> [Exercise aim] Find every line in the entries that holds the string "pacijenata" and report it.
*** Given records Section Begins ***
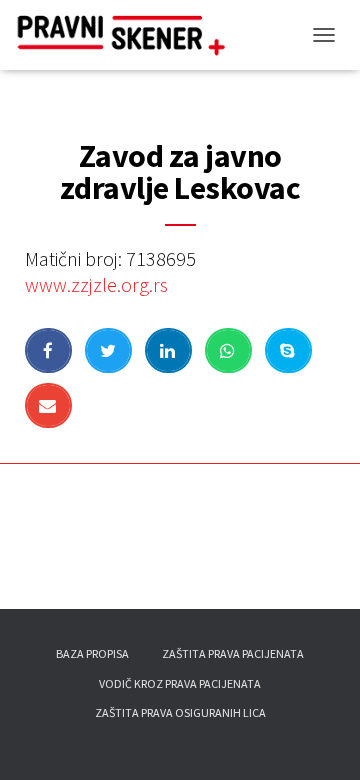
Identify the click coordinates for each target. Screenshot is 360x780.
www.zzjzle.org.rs (96, 284)
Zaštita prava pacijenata (233, 653)
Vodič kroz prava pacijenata (180, 683)
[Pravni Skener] (135, 35)
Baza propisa (92, 653)
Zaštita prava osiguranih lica (180, 712)
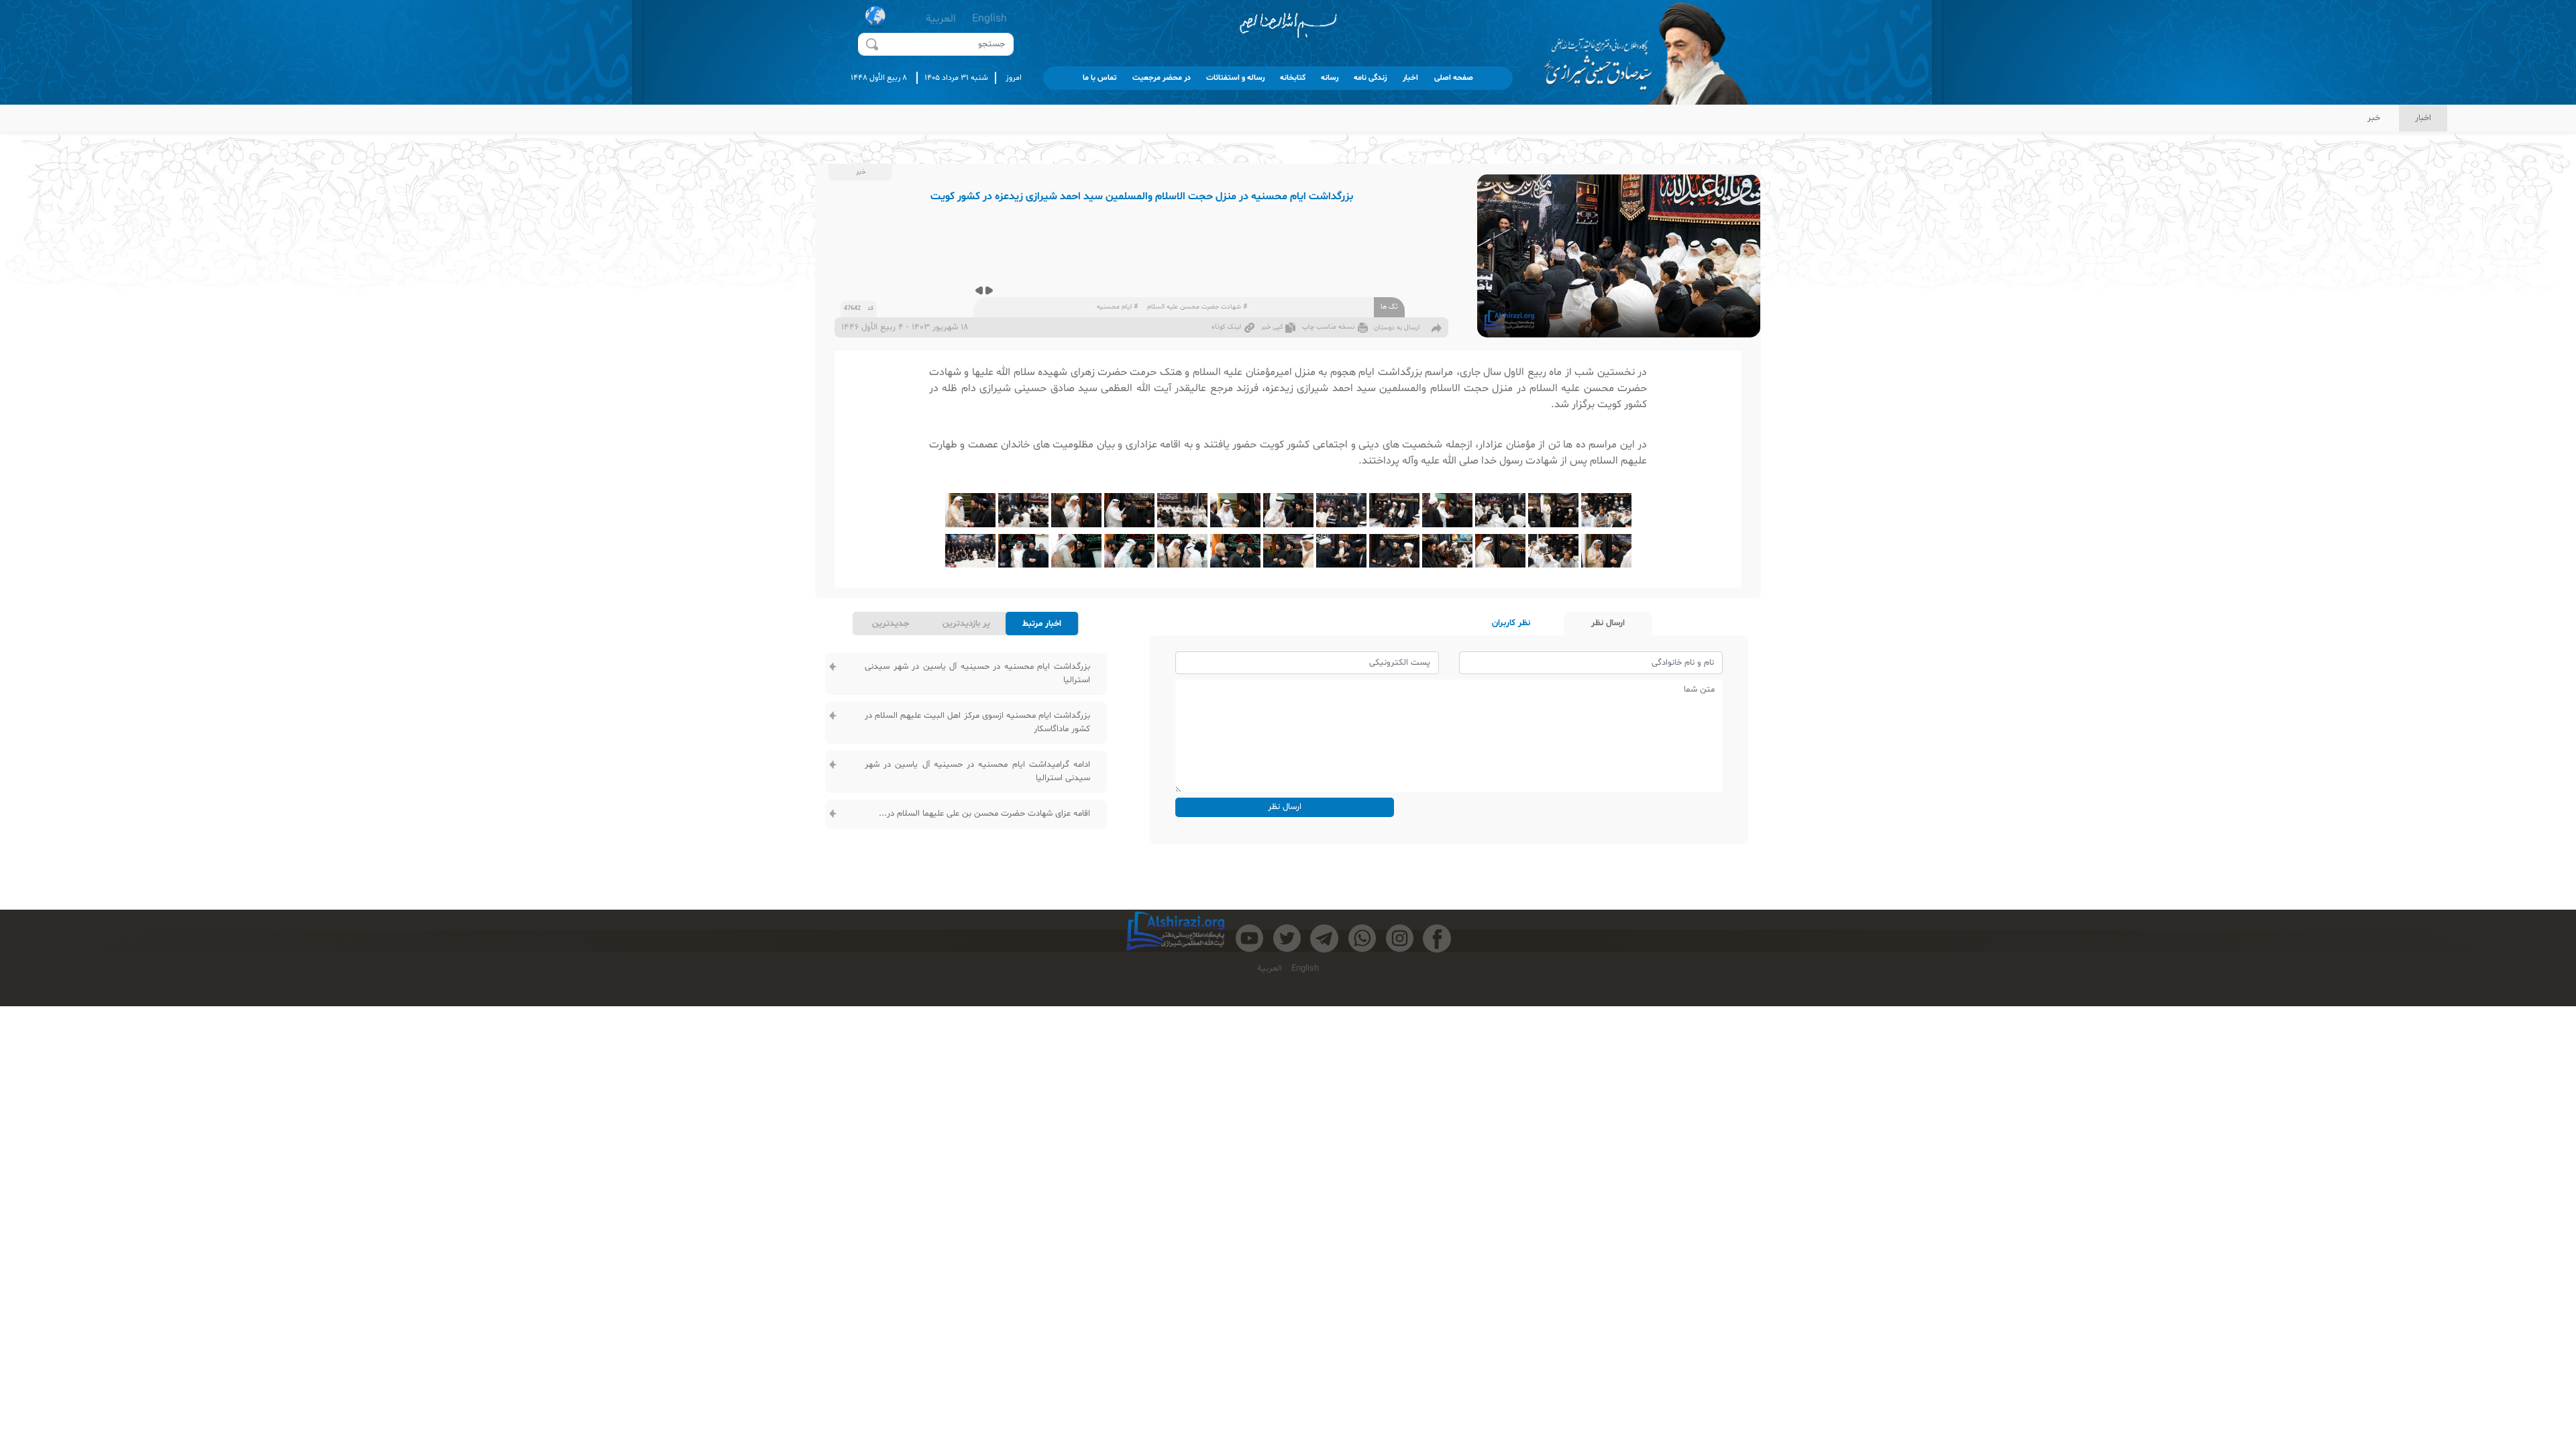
*** Given records Section Ends ***
> [Final answer]
Zaštita prava pacijenata (233, 653)
Vodič kroz prava pacijenata (180, 683)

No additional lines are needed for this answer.